# What needs to be done
Can you reproduce the records word for word, starting at their first line and stopping after the line that contains "click(122, 29)"?

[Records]

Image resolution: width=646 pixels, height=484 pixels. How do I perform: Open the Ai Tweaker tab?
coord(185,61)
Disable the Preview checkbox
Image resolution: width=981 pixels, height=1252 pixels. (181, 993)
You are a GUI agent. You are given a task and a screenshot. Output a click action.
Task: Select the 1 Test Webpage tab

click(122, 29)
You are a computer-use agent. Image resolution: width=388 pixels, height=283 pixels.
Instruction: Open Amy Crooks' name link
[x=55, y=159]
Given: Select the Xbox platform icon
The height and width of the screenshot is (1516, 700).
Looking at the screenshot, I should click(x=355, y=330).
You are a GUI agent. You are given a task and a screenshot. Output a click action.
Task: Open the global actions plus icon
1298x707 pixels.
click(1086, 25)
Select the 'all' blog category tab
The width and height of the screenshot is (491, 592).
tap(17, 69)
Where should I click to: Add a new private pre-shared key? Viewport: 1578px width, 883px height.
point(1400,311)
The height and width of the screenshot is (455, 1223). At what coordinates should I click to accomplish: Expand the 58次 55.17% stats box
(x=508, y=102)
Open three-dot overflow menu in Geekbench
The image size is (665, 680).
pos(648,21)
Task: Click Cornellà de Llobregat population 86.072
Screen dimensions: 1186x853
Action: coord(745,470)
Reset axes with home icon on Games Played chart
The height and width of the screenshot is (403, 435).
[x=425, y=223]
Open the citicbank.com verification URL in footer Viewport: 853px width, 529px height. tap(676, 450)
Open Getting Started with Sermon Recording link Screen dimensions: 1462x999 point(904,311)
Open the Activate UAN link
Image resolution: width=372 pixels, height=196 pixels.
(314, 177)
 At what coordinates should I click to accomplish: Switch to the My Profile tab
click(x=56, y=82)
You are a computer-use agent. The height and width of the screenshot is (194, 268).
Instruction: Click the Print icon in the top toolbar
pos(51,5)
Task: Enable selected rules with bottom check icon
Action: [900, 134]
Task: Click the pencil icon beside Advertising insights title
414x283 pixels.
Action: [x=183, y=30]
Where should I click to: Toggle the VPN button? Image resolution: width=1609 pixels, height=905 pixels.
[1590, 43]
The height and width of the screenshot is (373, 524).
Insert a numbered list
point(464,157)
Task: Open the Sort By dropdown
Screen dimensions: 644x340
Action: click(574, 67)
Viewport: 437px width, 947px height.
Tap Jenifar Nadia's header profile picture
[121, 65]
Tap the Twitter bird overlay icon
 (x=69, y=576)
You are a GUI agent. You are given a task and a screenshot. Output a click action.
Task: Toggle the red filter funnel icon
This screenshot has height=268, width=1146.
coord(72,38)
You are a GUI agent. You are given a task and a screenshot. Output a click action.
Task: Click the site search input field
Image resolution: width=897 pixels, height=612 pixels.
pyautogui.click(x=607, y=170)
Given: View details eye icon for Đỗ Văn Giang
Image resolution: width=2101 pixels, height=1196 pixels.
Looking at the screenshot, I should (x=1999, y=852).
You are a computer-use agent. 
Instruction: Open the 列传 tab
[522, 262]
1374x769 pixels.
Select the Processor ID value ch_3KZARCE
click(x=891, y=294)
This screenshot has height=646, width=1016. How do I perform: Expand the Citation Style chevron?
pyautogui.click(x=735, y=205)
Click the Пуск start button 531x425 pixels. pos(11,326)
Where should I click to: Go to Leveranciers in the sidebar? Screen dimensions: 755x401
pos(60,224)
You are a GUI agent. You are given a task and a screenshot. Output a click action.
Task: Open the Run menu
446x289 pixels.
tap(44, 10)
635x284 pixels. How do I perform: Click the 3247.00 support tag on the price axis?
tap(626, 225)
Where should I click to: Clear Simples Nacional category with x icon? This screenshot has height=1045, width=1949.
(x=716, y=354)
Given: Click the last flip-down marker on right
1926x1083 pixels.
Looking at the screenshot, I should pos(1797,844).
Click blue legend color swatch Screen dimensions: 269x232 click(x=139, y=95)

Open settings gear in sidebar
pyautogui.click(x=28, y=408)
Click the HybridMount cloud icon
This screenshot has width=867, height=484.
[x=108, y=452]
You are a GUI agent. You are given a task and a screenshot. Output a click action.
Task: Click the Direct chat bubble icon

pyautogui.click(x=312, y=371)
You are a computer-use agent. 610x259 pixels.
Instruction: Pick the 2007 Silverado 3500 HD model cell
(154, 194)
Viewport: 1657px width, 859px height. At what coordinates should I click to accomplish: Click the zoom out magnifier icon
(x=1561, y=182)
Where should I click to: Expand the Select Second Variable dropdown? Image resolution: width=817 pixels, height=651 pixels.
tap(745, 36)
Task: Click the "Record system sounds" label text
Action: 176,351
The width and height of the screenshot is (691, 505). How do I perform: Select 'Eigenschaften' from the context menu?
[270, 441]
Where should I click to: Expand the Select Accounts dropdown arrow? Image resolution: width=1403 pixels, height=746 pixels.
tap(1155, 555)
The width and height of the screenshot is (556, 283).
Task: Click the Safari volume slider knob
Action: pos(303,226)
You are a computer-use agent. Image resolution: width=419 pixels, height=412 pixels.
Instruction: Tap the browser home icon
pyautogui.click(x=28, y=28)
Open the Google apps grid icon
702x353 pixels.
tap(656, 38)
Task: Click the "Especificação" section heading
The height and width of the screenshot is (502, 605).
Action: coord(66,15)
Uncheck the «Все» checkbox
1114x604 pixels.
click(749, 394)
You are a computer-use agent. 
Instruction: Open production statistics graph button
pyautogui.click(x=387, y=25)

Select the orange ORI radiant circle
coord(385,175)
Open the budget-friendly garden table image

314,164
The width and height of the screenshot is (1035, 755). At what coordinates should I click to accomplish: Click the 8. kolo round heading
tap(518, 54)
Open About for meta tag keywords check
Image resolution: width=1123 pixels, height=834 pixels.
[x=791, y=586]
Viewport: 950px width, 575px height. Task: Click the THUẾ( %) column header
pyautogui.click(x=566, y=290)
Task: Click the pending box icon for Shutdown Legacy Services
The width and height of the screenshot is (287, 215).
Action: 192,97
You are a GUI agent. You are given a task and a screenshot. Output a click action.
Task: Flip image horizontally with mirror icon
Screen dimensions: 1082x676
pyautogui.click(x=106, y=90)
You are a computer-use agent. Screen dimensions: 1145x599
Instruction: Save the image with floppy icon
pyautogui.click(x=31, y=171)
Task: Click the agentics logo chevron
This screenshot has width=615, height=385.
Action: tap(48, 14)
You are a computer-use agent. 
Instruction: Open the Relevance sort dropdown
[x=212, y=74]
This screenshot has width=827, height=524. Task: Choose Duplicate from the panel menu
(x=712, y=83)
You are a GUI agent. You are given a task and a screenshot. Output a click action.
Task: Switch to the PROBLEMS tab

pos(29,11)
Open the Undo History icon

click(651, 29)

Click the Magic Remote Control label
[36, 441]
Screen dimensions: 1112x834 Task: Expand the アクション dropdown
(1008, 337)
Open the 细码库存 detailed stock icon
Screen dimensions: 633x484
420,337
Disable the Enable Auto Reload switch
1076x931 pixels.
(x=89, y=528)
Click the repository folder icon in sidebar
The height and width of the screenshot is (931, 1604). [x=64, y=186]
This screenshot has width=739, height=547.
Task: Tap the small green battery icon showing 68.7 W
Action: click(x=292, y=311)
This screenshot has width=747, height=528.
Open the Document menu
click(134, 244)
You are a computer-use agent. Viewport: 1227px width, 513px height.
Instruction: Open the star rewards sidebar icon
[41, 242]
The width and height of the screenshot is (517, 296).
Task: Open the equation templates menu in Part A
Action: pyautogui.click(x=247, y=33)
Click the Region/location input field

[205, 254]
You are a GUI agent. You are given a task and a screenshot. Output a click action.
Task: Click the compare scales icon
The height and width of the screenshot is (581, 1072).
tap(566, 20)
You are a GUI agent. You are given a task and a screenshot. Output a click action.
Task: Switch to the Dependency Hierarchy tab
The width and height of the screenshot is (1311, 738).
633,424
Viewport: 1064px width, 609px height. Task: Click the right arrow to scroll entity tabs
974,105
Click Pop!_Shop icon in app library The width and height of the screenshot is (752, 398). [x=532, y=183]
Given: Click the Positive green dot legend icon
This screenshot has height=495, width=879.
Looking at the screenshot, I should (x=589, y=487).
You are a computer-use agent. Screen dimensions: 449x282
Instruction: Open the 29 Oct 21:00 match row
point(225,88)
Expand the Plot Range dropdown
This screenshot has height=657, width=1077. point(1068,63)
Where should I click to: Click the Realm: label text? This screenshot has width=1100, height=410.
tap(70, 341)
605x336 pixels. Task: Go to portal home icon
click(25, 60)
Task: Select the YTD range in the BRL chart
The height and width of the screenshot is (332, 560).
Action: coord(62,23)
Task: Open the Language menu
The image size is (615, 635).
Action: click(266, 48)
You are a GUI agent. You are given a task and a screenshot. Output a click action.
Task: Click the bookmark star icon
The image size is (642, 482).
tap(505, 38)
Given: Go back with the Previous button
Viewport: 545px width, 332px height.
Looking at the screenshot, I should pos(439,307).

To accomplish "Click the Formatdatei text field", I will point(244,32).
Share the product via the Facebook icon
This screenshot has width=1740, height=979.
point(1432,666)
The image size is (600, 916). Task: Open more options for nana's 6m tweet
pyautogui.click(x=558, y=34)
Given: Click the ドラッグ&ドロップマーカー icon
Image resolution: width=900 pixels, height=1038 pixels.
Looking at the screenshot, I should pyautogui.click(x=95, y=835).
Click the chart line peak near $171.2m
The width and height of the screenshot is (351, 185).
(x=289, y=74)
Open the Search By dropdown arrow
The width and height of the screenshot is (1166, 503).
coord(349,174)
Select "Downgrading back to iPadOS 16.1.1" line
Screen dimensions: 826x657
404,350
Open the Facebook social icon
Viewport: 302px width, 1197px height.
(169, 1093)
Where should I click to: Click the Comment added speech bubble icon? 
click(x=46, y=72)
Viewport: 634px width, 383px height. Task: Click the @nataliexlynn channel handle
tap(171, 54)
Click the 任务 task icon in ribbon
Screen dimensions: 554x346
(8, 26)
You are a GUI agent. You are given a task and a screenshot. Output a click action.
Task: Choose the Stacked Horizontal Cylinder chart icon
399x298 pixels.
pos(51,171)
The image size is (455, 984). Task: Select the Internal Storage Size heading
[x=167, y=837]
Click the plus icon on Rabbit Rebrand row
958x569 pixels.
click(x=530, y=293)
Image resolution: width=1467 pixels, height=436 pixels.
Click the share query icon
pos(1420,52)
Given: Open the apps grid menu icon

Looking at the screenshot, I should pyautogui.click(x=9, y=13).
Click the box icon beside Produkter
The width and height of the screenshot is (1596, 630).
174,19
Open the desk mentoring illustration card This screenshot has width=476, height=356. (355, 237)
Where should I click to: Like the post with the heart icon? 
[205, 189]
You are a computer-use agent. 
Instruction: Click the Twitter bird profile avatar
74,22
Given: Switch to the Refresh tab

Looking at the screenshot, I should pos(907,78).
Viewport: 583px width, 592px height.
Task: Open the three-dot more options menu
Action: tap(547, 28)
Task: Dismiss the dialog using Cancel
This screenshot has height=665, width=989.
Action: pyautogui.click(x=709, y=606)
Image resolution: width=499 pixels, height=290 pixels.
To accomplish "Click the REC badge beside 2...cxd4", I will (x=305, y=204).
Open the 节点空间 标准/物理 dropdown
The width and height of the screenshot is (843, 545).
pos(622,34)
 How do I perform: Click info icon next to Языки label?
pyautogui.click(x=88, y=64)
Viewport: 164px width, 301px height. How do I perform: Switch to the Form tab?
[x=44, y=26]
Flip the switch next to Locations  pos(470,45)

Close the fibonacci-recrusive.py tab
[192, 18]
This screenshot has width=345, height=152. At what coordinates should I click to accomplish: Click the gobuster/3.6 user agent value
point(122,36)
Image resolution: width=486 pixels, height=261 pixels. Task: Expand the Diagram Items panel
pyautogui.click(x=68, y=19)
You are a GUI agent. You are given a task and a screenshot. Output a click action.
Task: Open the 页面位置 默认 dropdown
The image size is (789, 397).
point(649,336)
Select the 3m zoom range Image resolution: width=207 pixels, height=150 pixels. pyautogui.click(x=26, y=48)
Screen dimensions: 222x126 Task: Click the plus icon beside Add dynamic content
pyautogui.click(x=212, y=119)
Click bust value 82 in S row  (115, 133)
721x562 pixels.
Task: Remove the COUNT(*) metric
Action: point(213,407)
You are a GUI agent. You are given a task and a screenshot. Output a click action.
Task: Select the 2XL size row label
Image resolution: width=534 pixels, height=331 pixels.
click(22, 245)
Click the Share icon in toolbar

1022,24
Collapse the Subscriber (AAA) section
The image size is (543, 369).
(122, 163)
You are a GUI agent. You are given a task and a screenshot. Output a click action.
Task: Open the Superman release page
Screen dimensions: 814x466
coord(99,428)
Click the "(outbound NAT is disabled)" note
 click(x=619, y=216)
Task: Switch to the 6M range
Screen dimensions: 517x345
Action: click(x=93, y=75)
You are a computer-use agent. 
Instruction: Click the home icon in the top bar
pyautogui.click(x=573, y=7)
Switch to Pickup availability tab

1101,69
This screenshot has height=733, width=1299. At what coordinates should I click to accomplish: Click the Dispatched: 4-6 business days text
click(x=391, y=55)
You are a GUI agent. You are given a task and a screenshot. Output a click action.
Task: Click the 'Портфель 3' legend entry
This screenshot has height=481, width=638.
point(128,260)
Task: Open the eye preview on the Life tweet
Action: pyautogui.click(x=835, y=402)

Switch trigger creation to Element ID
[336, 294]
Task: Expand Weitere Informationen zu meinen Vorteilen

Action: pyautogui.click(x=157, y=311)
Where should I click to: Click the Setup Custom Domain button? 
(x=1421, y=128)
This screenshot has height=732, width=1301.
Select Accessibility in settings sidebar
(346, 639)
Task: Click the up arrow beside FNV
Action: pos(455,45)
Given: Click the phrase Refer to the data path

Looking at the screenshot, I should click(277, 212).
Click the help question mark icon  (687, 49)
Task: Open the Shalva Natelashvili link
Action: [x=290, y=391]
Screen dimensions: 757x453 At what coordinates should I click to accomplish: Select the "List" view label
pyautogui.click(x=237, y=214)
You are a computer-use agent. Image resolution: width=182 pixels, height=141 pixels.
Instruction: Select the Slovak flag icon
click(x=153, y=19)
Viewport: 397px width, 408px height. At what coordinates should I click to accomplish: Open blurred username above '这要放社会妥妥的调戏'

# Result
Image resolution: width=646 pixels, height=484 pixels. How do I perform: Open the Ai Tweaker tab?
coord(185,61)
Disable the Preview checkbox
Image resolution: width=981 pixels, height=1252 pixels. (181, 993)
You are a GUI agent. You are given a task and a screenshot. Output a click action.
Task: Select the 1 Test Webpage tab

click(122, 29)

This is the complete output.